Em um passado não tão distante, o problema parecia mais fácil de resolver, ao menos para parte dos brasileiros. Bastava trabalhar com carteira assinada, e a empresa trataria de pegar uma fatia do seu salário e entregá-la ao INSS, sem muita dor de cabeça para o funcionário. Como nesse tempo não era incomum ao trabalhador permanecer 30 anos ou mais numa mesma empresa, voilá, estava praticamente garantida a aposentadoria. E, se ainda assim o valor fosse considerado pequeno, havia a possibilidade de recorrer a um plano particular, muitas vezes patrocinado pela própria empresa, como forma de complementar essa renda no futuro.

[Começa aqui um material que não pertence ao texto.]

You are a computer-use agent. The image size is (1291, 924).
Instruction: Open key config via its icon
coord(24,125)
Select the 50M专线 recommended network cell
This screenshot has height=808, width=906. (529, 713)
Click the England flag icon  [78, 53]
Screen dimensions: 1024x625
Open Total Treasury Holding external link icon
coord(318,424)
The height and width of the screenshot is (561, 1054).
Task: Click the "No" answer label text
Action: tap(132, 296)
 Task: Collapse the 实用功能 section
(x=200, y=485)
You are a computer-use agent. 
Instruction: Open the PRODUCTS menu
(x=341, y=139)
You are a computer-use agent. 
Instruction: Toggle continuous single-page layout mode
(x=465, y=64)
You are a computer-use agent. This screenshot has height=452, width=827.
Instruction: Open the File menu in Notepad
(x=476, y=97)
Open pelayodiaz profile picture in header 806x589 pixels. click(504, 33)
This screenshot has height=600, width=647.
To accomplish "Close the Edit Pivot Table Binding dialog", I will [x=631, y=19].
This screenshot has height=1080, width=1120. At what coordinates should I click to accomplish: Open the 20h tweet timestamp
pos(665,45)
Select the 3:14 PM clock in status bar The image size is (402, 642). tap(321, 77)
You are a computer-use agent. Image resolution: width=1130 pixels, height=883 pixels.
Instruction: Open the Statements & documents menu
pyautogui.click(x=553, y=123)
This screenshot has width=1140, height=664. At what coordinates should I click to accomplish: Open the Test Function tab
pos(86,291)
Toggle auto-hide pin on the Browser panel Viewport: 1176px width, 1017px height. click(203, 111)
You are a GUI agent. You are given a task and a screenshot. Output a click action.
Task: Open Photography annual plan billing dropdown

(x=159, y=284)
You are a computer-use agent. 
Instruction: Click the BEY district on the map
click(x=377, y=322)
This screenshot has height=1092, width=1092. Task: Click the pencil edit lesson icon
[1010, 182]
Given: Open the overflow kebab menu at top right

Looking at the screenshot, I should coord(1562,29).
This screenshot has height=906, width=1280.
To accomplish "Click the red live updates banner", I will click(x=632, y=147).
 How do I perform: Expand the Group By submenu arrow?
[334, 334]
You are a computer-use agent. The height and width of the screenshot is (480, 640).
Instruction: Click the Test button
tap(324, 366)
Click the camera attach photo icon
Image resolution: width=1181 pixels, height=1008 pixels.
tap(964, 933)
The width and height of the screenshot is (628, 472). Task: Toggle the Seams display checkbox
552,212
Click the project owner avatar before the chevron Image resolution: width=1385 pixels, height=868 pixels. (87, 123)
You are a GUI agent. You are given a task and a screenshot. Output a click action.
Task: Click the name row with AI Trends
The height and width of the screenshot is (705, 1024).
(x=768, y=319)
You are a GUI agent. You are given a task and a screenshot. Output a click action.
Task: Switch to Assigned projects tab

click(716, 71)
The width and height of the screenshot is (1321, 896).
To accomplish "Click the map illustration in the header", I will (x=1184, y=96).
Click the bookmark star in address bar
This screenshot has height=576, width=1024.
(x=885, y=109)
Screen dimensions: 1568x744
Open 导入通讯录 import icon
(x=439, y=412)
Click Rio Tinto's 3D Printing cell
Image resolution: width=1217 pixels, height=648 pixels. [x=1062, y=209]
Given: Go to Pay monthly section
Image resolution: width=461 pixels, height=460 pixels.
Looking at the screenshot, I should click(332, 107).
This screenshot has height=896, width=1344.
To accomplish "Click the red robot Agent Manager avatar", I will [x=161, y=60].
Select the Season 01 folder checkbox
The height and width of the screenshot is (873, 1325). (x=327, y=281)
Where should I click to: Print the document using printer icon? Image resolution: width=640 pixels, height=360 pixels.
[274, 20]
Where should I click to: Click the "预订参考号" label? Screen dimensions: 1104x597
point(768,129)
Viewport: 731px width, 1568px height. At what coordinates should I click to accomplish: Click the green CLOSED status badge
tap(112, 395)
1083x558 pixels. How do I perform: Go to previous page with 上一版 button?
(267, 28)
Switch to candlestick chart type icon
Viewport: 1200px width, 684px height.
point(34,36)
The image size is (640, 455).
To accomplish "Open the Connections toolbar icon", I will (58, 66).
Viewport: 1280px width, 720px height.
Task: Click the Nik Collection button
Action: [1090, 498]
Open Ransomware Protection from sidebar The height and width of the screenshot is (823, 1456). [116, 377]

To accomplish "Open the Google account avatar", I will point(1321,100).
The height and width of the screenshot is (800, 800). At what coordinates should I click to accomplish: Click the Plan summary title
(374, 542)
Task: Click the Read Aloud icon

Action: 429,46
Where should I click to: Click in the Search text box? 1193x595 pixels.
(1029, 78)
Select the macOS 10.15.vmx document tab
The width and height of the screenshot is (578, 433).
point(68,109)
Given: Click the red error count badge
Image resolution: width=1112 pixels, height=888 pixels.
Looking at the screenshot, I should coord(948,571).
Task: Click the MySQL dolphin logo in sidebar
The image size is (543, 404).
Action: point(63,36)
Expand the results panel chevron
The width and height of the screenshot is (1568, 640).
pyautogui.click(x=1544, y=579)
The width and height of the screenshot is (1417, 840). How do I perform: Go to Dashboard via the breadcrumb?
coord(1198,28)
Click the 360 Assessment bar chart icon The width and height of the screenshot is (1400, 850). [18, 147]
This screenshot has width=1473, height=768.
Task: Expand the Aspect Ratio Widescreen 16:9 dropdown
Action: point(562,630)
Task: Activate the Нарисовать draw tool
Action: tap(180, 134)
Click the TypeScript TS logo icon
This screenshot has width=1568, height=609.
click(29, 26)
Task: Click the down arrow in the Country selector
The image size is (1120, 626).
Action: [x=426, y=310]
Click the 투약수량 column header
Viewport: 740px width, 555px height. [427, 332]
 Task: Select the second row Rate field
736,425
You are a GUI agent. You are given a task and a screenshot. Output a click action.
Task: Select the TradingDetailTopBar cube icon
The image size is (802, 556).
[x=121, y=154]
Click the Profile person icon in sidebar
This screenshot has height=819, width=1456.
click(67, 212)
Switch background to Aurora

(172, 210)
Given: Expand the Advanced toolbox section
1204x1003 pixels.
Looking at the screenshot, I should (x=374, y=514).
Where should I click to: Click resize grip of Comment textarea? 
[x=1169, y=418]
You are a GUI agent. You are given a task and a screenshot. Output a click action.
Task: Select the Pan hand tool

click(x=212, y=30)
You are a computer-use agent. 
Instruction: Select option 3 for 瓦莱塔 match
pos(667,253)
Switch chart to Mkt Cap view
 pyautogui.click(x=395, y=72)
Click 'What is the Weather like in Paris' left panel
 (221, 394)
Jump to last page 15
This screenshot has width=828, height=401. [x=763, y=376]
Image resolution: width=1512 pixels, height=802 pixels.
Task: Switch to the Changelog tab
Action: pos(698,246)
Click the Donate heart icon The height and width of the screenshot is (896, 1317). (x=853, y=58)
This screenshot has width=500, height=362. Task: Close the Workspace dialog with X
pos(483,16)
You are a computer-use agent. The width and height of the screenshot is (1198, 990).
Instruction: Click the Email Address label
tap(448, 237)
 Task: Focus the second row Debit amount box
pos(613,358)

Aquela antiga estrutura de proteção social que garantia a aposentadoria e outros direitos trabalhistas já não existe da mesma forma
No complicado panorama do mercado atual, com a flexibilização da legislação trabalhista, as relações de trabalho virando também mais dinâmicas e impessoais, e a consequente perda de direitos para grande parte da força de trabalho brasileira, essa realidade continua sendo possível, mas vem se tornando cada vez menos provável. Além disso, a Reforma da Previdência aprovada em 2019 aumentou o tempo de contribuição e a idade mínima para começar a receber, além de promover alterações no cálculo do benefício.
Algumas previsões são até bastante radicais. “Isso acabou”, sentencia o economista Marcelo D’Agosto, que mantém um blog sobre finanças no site Valor Investe. “Atualmente é difícil alguém ficar numa empresa por muito tempo como assalariado. A pessoa pode até começar como CLT, mas logo muda de empresa, decide empreender ou acha um trabalho de prestador de serviços mais interessante. Tem o lado ruim, que é uma certa precarização do trabalho, não ter mais todos aqueles direitos que tinham nossos pais e avós, mas, a longo prazo, também permite uma maior mobilidade.”
Um dos resultados dessa mudança é que aquela antiga estrutura de proteção social que garantia a aposentadoria e outros direitos trabalhistas já não existe da mesma forma para a maioria das pessoas. Aliada a isso, há a questão do aumento da longevidade da população nas últimas décadas. Para se ter uma ideia, desde 1940, a expectativa de vida do brasileiro saltou de 45 para 76 anos, segundo dados do IBGE. O problema é que nossos hábitos não acompanharam a velocidade desse crescimento.
“Até poucas décadas atrás, não fazia sentido economizar para a aposentadoria porque a pessoa simplesmente não viveria o suficiente para aproveitá-la. Então as gerações antigas não sabiam poupar, só que as condições para isso eram mais favoráveis. Hoje, estamos aprendendo vagarosamente, mas é uma adaptação que vai levar gerações”, afirma o consultor financeiro Eduardo Amuri.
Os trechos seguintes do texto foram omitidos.